**Your task**:
Each record below should appear again exactly as written.
** Given records follows **
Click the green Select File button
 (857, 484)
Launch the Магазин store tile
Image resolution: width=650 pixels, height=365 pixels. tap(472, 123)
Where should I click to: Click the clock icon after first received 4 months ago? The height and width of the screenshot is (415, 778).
** End of Given records **
**Answer to this task**:
Click the green Select File button
 (857, 484)
Launch the Магазин store tile
Image resolution: width=650 pixels, height=365 pixels. tap(472, 123)
Where should I click to: Click the clock icon after first received 4 months ago? The height and width of the screenshot is (415, 778).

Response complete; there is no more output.